$3M state grant will fund second phase of major Wisconsin Avenue reconstruction
Wisconsin Avenue is set for a major overhaul in the upcoming year.
A $3 million Rebuild Illinois Downtowns and Main Streets program grant to Peoria Public Works is extending the scope of that work, originally concentrated from Forrest Hill to McClure Avenue, down to Nebraska Avenue.
A group of about 25 people recently conducted a walk audit of Wisconsin Avenue.
Nick McMillion with Peoria Public Works said Wisconsin is a "unique road" presenting its own challenges.
"Mainly what we heard from that from that walkout, it was better sidewalks or or more continuous sidewalks," McMillion said.
He said many students walk to Von Steuben Middle School or Glen Oak Community Learning Center, and a lack of consistent sidewalks means, sometimes, students are forced to walk in the street. The sidewalks also are a challenge for patients at the Heartland Health Services clinic in the former Kroger plaza.
"After sidewalks, we heard concerns that speeding was an issue up and down Wisconsin," said McMillion. "So, we're looking at different traffic calming devices or designs that we could use, and also parking as well."
Some stretches of Wisconsin have street parking, while others do not.
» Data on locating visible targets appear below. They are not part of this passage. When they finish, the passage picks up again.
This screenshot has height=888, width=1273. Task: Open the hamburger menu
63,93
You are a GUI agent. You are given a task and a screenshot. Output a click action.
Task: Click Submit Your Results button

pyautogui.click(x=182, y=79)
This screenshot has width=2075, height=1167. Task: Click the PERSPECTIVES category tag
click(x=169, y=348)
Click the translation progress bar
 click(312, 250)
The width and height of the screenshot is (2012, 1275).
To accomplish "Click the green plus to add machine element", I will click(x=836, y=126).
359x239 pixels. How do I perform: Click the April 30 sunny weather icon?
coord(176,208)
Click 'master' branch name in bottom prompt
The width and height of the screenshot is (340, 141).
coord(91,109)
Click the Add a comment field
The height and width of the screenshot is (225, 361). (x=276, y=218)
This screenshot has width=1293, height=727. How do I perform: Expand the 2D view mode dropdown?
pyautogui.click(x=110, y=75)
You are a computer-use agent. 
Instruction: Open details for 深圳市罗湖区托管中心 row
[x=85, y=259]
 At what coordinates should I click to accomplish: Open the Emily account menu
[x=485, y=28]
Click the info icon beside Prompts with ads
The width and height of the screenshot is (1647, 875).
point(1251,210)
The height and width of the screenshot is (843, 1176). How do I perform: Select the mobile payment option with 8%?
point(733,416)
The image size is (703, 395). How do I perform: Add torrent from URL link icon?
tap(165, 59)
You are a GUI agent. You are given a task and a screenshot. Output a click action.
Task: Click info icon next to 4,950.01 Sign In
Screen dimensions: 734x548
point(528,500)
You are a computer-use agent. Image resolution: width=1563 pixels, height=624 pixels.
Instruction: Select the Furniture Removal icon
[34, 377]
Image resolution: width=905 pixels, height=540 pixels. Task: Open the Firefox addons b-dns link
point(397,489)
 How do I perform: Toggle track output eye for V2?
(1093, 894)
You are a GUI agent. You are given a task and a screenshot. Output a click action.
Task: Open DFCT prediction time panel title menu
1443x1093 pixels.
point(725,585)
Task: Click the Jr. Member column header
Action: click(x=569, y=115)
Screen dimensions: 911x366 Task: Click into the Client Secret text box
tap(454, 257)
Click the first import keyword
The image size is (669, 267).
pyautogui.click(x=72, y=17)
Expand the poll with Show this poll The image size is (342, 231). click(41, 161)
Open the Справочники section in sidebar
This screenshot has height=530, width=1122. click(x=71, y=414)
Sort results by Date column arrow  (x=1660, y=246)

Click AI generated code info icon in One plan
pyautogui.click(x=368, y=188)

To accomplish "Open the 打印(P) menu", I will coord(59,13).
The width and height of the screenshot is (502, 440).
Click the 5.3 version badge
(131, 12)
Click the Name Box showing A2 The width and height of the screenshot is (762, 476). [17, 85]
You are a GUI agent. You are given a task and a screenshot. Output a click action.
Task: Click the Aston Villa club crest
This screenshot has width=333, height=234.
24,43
The same goes for sidewalks and bike lanes.
Utility poles embedded in the sidewalks on the west side of the roadway are a design challenge. A few different reconfigurations are under consideration, including moving street parking and sidewalks to the west side while shifting a multi-use path to the east; moving parking west while moving the sidewalk and shared-use path to the east side of the road; or maintaining the existing parking layout, moving a sidewalk to the west side, and a shared-use path to the east side.
Raised pedestrian crossings with flashing pedestrian signals at Corrington and Gift also are possibilities.
McMillion said improved street lighting is an aspect the city is closely eyeing, too.
"I don't want to say it's a forgotten aspect when you're talking about rebuilding a road, but it's something that can get lost in the back of people's mind that, hey, lighting is probably just as important, as the different road concepts and design, because it's a safety feature," he said.
McMillion said the ultimate hope is that an improved Wisconsin Avenue configuration could spur business and residential growth along the East Bluff corridor.
"It is a very vital part to the city. And ultimately, if we can create a design that works for everyone or meets the majority of people's needs, what they're wanting, ultimately, we can kind of revitalize that area," he said.
Bidding is slated for this winter, with construction anticipated in the spring and summer of 2023.